The Arab world is undergoing an information revolution. From satellite television to the Internet, more news and ideas are filtering out to more people in more innovative ways. Surprisingly, though, most in the Arab world are not getting their information nor shaping their opinions from television news programs.
"Arab people distrust the news," said Marwan Kraidy, an assistant professor at American University's School of International Service and currently a Wilson Center fellow. The Arab media was government-controlled, he said, and even now news channels frame the big political issues rather than the local and social debates of the day.
The Arab world's major news network, Al-Jazeera, tends to examine and report on macro political issues such as the Israeli-Palestinian conflict and the war in Iraq.
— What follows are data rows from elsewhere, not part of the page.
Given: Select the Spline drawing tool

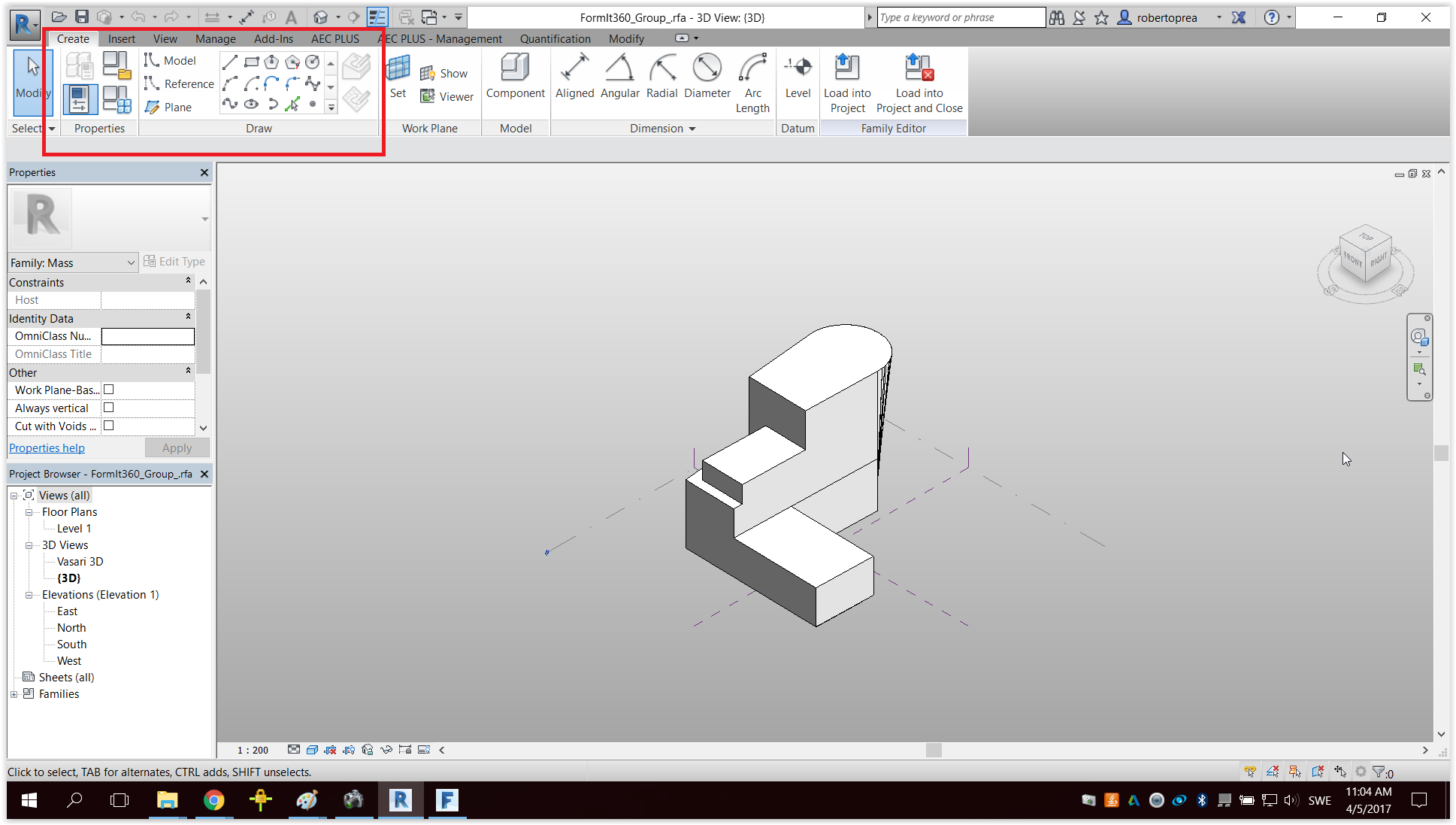Looking at the screenshot, I should tap(230, 105).
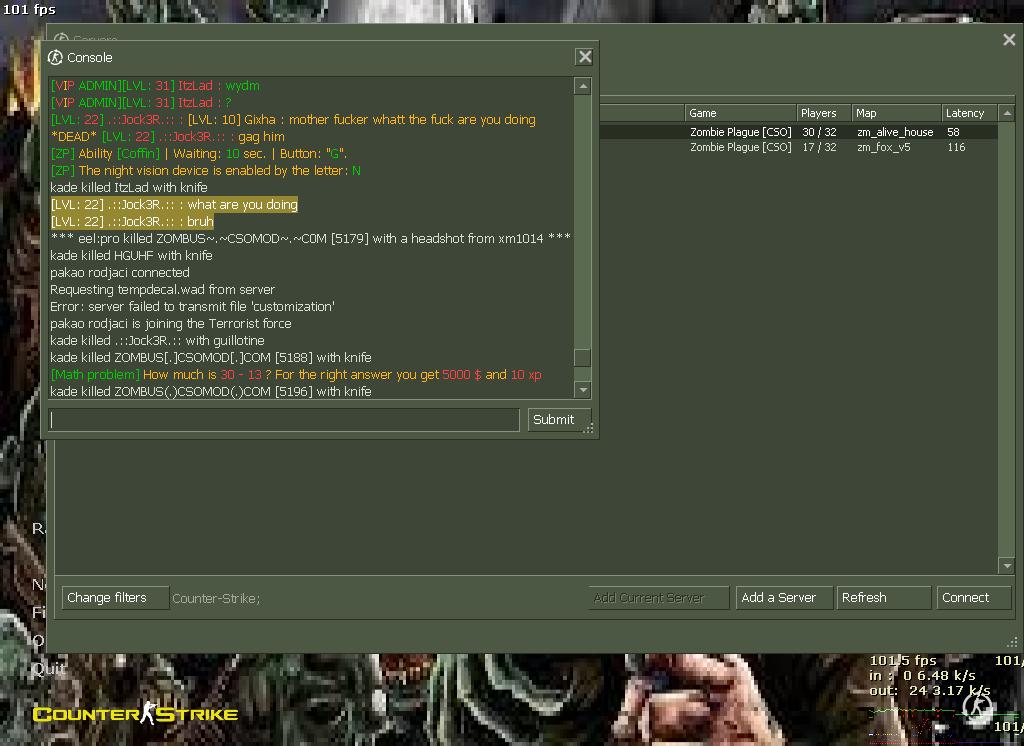The height and width of the screenshot is (746, 1024).
Task: Refresh the server list
Action: pos(883,598)
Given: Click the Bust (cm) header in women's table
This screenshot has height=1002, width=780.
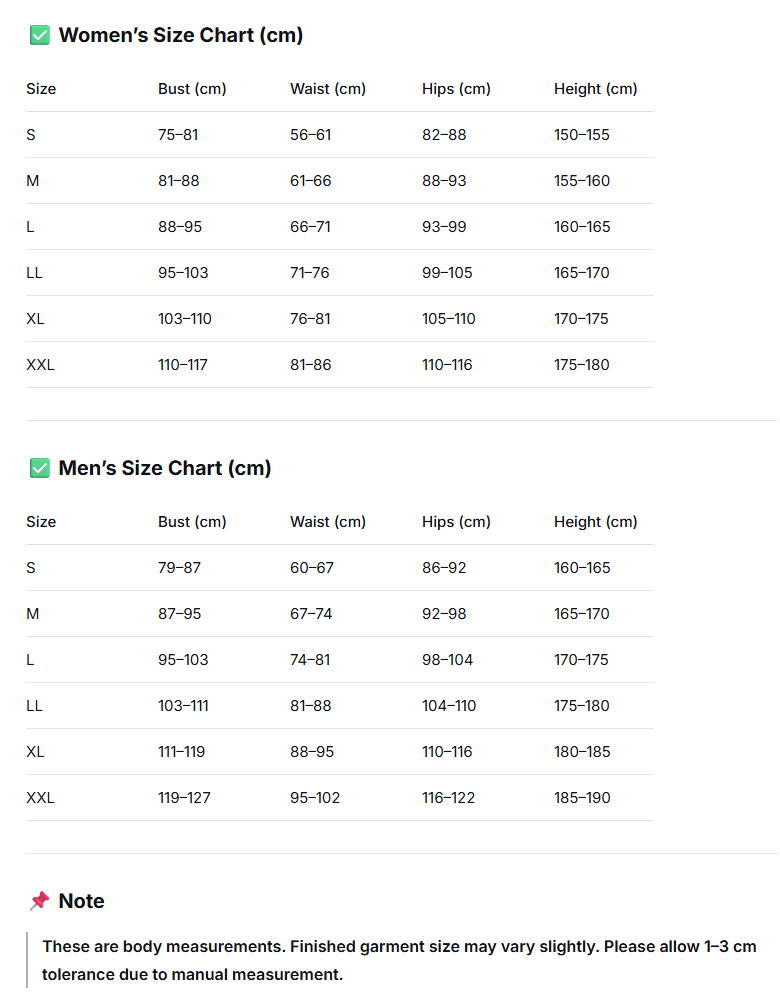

But Arab men and women are eager to discuss social issues, those that impact their daily lives, and they are finding an outlet for such dialogue through entertainment programming.
Today, reality television and talk shows—-and even music videos and commercials-—have sparked heated political debates on Arab-Western relations, political reform, personal freedom, women's rights, and sexuality. Though controversial, their ratings have soared.
One reality TV show causing a stir is Star Academy, featuring young men and women living together under one roof, all involved in a singing competition. The show, which airs on satellite television on the Lebanese Broadcasting Corporation (LBC) channel, touches sometimes provocatively upon sensitive social issues from personal freedom, relations between men and women, to singing and dancing in public.
"They're using local language and heritage but combining two worldviews," Kraidy said, an example of what he calls "cultural hybridity" where, in this case, Western and Arab cultures have collided.
While many Arabs would not condone some of the activities they see on Star Academy, they cannot seem to avert their eyes from it. Kraidy said some 80 percent of the Lebanese population is watching it, and in several other Arab countries, about 40 percent of the population is watching. In fact, satellite television entertainment shows have become such a lucrative business in the Arab world that such programming has become virtually unstoppable.
"Islam is only one of the sources shaping discourse in politics. Business interests are also powerful," Kraidy said.
Arab governments can no longer ignore the growth of satellite programming and must find ways to manage this new reality. "There must be a change in governance because information control is no longer viable," Kraidy said. He suggested that governments create a legal and regulatory framework to support this growth. In addition, he cited the need for public, but not state-owned, radio and television, akin to America's NPR or PBS, to foster the plurality of ideas.
Kraidy, of Lebanese descent, has taught international relations and communications at universities in the United States for a decade. During that time, he amassed a vast amount of archival, ethnographic, policy and statistical data focusing on some 500 hours of television programming that he is analyzing for inclusion in an upcoming book. "Media theory and research tells us that entertainment television in the developing world creates a public space where groups negotiate social and political change," he said.